SELECT name, MAX(area_water/area_land)
    FROM facts
   WHERE population <> (SELECT MAX(population) FROM facts)
 * sqlite:///factbook.db
Done.
Out[11]:
name MAX(area_water/area_land)
Virgin Islands 4
In [12]:
%%sql

SELECT name, (area_water-area_land) AS more_water
    FROM facts
   WHERE more_water > 0
 * sqlite:///factbook.db
Done.
Out[12]:
name more_water
British Indian Ocean Territory 54280
Virgin Islands 1218

Which countries will add the most people to their populations next year?

In [18]:
%%sql

SELECT name, (population * population_growth) AS new_people
    FROM facts
   WHERE population <> (SELECT MAX(population) FROM facts)
   ORDER BY new_people DESC
   LIMIT 5;
 * sqlite:///factbook.db
Done.
Out[18]:
name new_people
India 1527068612.48
China 615368424.6
Nigeria 444827037.20000005
Pakistan 290665336.62
Ethiopia 287456216.91

Which countries have a higher death rate than birth rate?

In [14]:
%%sql

SELECT name, ROUND(birth_rate-death_rate,1) AS more_birth
    FROM facts
   WHERE more_birth > 0
   ORDER BY more_birth DESC
   LIMIT 5;
 * sqlite:///factbook.db
Done.
Out[14]:
name more_birth
Malawi 33.2
Uganda 33.1
Niger 33.0
Burundi 32.7
Mali 32.1

Which countries have the highest population/area ratio, and how does it compare to list we found in the previous screen?

In [17]:
%%sql

SELECT name, (CAST(population AS Float)/CAST(area AS Float)) AS pop_area_ratio
    FROM facts
   ORDER BY pop_area_ratio
   LIMIT 5;
 * sqlite:///factbook.db
Done.
Out[17]:
name pop_area_ratio
Chad None
Niger None
Holy See (Vatican City) None
Ashmore and Cartier Islands None
Coral Sea Islands None

This wasn't the result we were expecting here.
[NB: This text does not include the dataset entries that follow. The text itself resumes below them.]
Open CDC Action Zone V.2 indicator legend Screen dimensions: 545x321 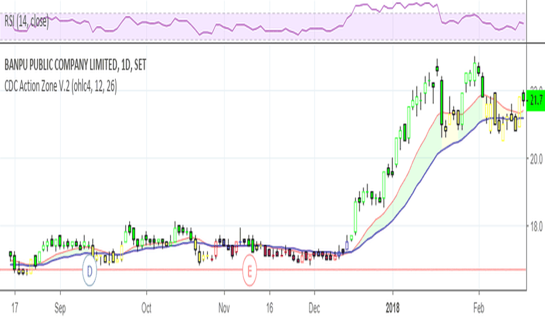[x=60, y=86]

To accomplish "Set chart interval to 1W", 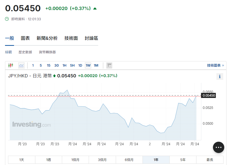I will [x=88, y=66].
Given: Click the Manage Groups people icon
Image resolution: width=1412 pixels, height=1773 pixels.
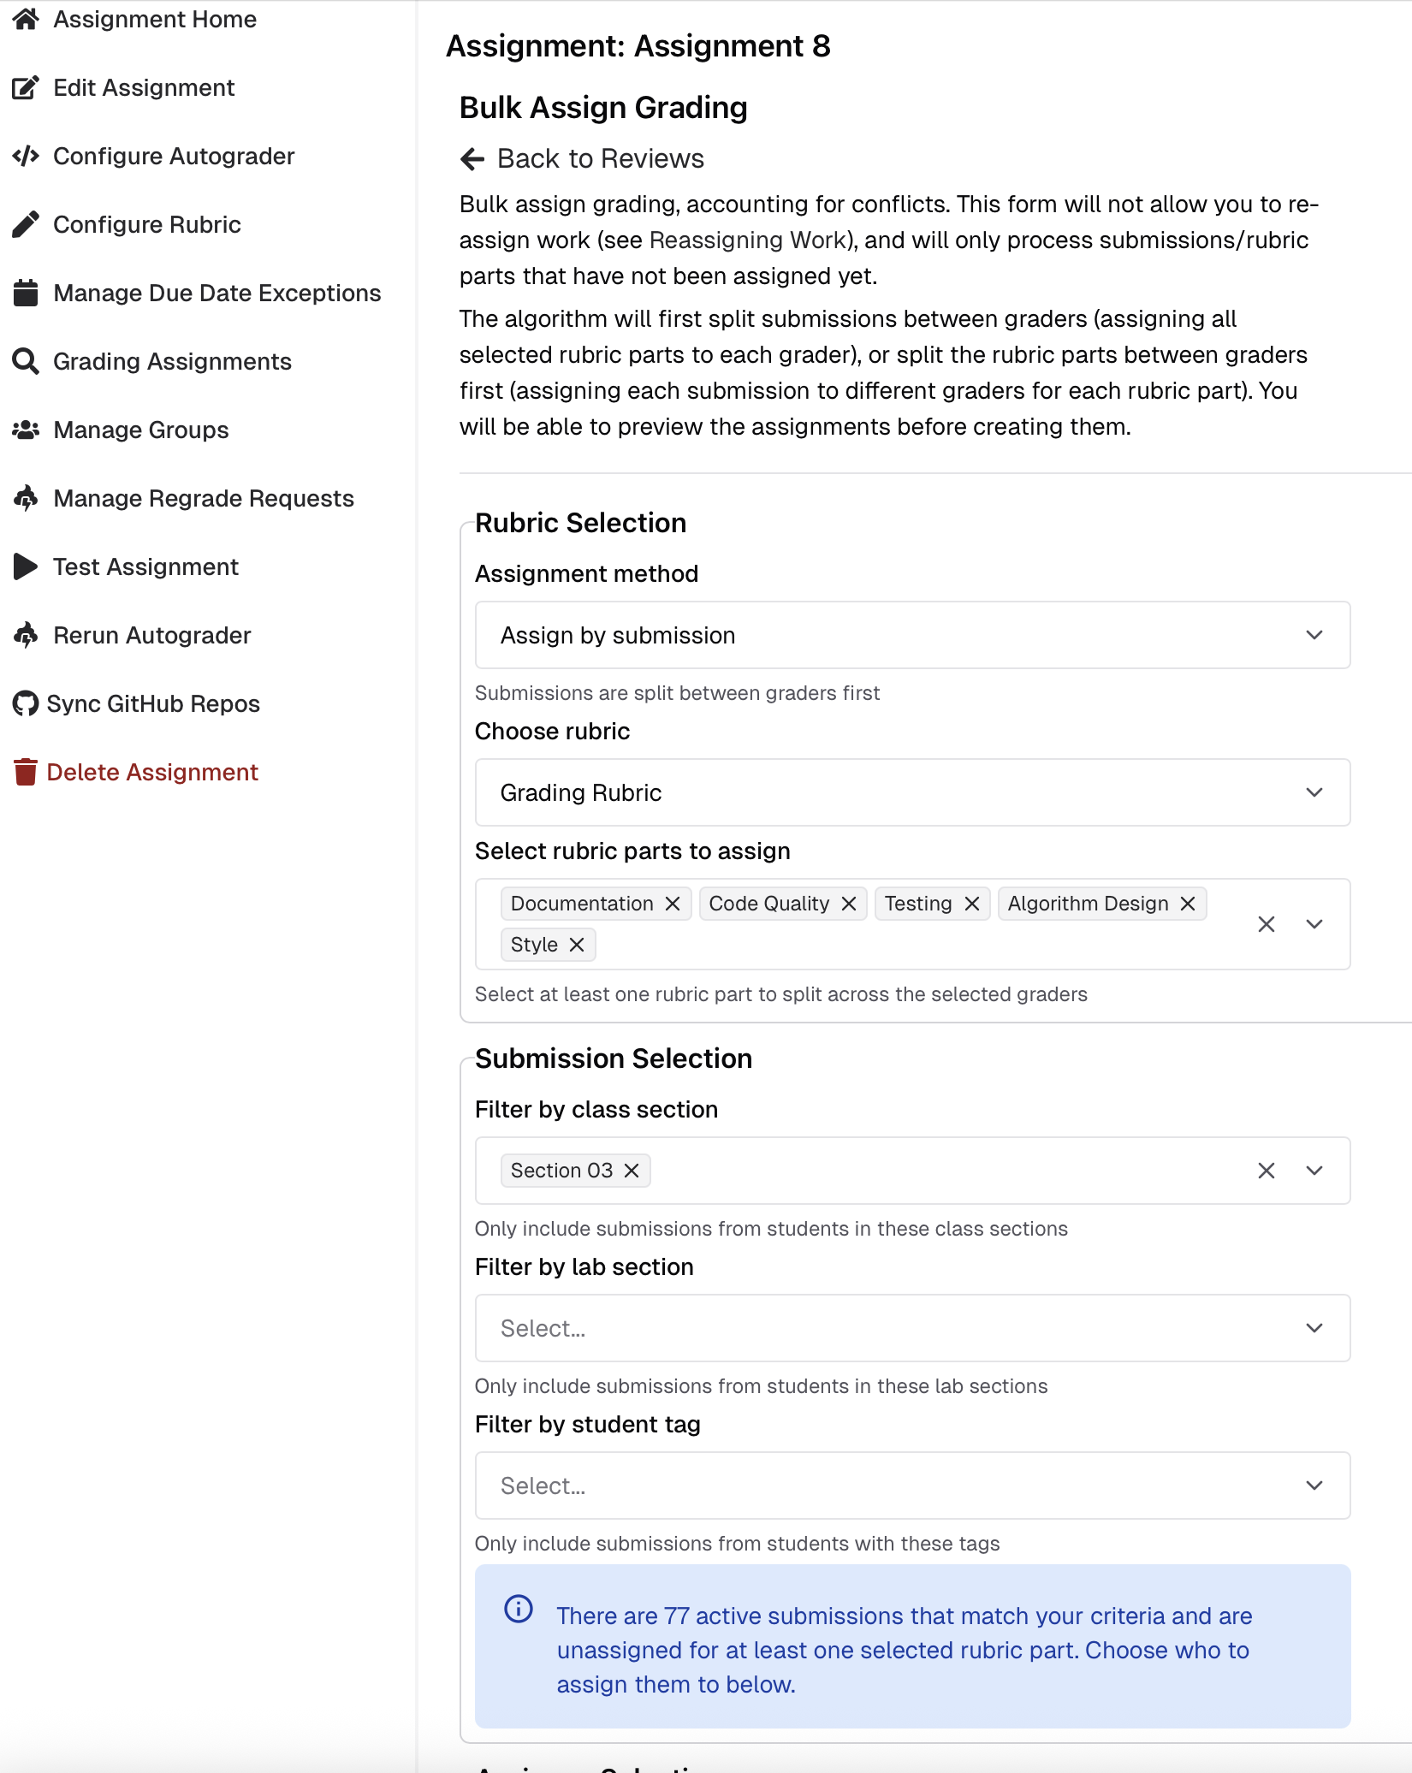Looking at the screenshot, I should tap(26, 429).
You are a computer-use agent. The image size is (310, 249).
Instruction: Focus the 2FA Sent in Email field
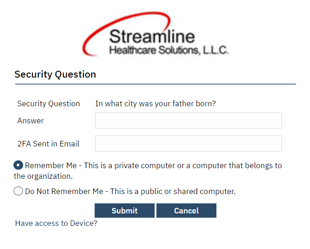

So let's explore the dataset for these countries and see what information is present in the population and area columns for these countries

In [19]:
%%sql

SELECT name, population, area
    FROM facts
   WHERE name IN ('Chad', 'Niger', 'Holy See (Vatican City)', 'Ashmore and Cartier Islands', 'Coral Sea Islands')
 * sqlite:///factbook.db
Done.
Out[19]:
name population area
Chad 11631456 None
Niger 18045729 None
Holy See (Vatican City) 842 0
Ashmore and Cartier Islands None 5
Coral Sea Islands None 3

We can see that population and area columns have "None" or "0" values for these countries. So, when calculating the population/area ratio we will have to ignore these countries.

In [23]:
%%sql

SELECT name, ROUND(CAST(population AS Float)/CAST(area AS Float),2) AS pop_area_ratio
    FROM facts
   WHERE population NOT IN ('None', '0') AND area NOT IN ('None', '0')
   ORDER BY pop_area_ratio DESC
   LIMIT 5;
 * sqlite:///factbook.db
Done.
Out[23]:
name pop_area_ratio
Macau 21168.96
Monaco 15267.5
Singapore 8141.28
Hong Kong 6445.04
Gaza Strip 5191.82

Let's calculate the pop_area_ratio for the countries, which have population above average and area below average.

In [25]:
%%sql

SELECT name, ROUND(CAST(population AS Float)/CAST(area AS Float),2) AS pop_area_ratio
    FROM facts
   WHERE population NOT IN ('None', '0') AND area NOT IN ('None', '0') AND population > (SELECT AVG(population) FROM facts WHERE population <> (SELECT MAX(population) FROM facts))
   AND area < (SELECT AVG(area) FROM facts WHERE population <> (SELECT MAX(population) FROM facts))
   ORDER BY pop_area_ratio DESC;
 * sqlite:///factbook.db
Done.
Out[25]:
name pop_area_ratio
Bangladesh 1138.07
Korea, South 492.53
Philippines 336.66
Japan 335.84
Vietnam 284.86
United Kingdom 263.08
Germany 226.47
Italy 205.27
Uganda 153.92
Thailand 132.48
Poland 123.33
Spain 95.27
Iraq 84.54
Kenya 79.13
Morocco 74.62
In [ ]: